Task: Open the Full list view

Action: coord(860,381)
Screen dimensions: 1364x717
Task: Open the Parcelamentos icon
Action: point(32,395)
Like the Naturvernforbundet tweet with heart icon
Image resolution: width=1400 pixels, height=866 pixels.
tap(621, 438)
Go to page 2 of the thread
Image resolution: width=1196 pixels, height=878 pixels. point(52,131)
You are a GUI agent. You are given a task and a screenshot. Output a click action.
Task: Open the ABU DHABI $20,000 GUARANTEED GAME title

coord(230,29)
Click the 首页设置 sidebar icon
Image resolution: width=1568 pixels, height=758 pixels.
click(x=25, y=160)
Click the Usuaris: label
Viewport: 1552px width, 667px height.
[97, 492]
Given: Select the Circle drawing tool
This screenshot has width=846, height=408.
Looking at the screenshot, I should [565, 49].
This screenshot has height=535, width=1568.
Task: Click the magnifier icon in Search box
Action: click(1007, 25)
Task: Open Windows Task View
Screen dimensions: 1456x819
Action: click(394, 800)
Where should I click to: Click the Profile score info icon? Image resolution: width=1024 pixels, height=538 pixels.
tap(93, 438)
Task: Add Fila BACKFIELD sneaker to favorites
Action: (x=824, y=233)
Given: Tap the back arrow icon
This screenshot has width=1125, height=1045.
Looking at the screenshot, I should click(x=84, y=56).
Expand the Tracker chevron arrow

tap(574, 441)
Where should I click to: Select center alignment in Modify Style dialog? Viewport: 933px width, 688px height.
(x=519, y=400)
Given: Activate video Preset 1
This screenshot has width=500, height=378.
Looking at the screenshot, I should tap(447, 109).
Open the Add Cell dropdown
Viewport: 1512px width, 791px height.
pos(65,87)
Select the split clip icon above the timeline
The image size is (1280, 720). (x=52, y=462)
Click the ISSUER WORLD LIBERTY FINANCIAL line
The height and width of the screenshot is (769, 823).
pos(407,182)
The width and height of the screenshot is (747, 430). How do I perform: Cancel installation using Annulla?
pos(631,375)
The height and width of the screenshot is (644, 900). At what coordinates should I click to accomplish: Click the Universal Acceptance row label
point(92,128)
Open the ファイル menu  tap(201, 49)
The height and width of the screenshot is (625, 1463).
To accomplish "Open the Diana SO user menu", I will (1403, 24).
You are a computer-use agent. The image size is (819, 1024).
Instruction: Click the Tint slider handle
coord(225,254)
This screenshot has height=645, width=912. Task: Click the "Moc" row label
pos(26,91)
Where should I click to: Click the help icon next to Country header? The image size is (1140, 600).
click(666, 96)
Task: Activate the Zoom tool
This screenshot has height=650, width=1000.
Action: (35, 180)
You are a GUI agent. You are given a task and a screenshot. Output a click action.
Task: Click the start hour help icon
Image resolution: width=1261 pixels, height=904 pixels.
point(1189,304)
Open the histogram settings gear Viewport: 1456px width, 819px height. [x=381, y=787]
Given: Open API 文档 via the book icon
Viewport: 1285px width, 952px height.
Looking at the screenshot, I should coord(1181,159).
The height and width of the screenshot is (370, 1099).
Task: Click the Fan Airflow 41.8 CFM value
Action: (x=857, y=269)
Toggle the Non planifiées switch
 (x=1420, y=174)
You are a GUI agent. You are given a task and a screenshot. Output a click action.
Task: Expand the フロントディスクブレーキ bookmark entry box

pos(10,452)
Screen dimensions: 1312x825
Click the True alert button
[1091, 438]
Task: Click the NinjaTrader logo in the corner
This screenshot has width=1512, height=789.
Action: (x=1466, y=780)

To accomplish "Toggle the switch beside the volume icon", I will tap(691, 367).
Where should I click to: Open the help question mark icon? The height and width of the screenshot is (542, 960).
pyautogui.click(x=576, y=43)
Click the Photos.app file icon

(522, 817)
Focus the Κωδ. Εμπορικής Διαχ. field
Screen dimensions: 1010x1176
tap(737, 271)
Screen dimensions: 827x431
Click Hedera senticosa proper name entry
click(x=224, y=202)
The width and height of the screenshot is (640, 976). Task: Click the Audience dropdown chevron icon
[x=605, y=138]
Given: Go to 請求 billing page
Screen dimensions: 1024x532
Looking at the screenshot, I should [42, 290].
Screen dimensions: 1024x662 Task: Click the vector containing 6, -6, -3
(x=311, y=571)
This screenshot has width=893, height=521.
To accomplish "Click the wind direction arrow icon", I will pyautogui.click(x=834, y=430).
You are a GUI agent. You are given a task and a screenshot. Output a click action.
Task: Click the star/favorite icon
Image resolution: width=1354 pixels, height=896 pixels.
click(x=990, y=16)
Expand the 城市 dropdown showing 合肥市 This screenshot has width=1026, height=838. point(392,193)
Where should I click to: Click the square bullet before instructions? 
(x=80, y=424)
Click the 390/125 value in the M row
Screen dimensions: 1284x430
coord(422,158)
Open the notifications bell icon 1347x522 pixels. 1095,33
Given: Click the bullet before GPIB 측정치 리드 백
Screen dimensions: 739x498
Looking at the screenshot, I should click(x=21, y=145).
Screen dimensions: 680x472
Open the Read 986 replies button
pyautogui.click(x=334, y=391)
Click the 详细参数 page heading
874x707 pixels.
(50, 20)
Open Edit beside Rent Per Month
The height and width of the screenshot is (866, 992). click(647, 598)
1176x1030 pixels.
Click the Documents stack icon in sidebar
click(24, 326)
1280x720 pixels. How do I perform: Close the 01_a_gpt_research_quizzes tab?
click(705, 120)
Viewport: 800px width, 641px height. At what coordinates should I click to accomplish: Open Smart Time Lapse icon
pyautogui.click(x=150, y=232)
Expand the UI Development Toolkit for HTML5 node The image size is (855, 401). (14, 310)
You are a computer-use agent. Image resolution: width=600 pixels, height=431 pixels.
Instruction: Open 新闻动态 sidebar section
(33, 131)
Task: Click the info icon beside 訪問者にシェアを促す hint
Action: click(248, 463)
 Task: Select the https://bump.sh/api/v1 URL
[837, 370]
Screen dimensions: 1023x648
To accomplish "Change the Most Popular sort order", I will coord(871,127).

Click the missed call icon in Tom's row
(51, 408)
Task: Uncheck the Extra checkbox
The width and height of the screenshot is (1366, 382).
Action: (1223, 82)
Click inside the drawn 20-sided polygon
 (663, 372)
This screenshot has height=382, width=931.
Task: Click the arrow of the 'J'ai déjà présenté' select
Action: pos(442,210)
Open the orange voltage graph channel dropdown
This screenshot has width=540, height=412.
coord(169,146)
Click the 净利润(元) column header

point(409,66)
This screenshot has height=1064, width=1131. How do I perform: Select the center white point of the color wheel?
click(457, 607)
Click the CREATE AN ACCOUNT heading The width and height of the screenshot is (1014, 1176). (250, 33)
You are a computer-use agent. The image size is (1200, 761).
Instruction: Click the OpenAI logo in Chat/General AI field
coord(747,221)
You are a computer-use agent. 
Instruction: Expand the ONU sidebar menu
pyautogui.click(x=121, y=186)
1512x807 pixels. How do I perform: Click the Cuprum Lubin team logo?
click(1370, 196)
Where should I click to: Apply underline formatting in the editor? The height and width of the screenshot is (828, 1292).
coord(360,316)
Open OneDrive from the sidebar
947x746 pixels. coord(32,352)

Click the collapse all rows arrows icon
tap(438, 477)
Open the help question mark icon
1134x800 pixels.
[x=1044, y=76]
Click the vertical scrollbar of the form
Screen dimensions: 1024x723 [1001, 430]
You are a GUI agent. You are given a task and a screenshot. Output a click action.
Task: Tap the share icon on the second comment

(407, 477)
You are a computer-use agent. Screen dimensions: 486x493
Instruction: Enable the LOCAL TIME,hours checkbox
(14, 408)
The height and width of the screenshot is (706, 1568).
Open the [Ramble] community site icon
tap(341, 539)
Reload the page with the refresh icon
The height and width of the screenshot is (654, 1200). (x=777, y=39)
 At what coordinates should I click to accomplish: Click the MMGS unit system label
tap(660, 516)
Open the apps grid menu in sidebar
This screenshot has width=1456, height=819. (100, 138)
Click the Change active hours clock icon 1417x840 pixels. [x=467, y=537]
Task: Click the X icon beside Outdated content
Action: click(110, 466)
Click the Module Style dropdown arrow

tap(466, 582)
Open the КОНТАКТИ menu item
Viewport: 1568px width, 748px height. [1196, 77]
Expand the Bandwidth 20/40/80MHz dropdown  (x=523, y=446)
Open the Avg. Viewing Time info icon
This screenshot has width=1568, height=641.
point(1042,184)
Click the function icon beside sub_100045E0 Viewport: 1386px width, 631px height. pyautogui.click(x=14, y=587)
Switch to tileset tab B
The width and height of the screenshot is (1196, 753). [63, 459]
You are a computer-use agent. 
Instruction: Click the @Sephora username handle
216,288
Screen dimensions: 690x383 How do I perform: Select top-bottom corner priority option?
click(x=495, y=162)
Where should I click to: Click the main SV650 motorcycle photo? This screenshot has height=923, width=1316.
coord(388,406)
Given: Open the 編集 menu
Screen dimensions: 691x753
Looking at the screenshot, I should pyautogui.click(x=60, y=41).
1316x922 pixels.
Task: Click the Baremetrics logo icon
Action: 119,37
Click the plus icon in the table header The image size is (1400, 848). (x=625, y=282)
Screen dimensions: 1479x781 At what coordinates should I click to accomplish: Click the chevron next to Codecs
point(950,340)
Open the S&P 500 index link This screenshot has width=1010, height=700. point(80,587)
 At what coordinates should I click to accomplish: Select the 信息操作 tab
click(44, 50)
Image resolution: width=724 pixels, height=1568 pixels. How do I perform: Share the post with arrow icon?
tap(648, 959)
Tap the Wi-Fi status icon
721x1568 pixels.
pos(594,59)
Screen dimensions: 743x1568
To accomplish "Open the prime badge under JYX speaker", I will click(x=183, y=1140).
========
## [YOUR GOAL]
Copy the items above word for word, from the line with "Screen dimensions: 690x383" up to and including the line with "Open the S&P".

## [PROBLEM SOLUTION]
Screen dimensions: 690x383 How do I perform: Select top-bottom corner priority option?
click(x=495, y=162)
Where should I click to: Click the main SV650 motorcycle photo? This screenshot has height=923, width=1316.
coord(388,406)
Given: Open the 編集 menu
Screen dimensions: 691x753
Looking at the screenshot, I should pyautogui.click(x=60, y=41).
1316x922 pixels.
Task: Click the Baremetrics logo icon
Action: 119,37
Click the plus icon in the table header The image size is (1400, 848). (x=625, y=282)
Screen dimensions: 1479x781 At what coordinates should I click to accomplish: Click the chevron next to Codecs
point(950,340)
Open the S&P 500 index link This screenshot has width=1010, height=700. point(80,587)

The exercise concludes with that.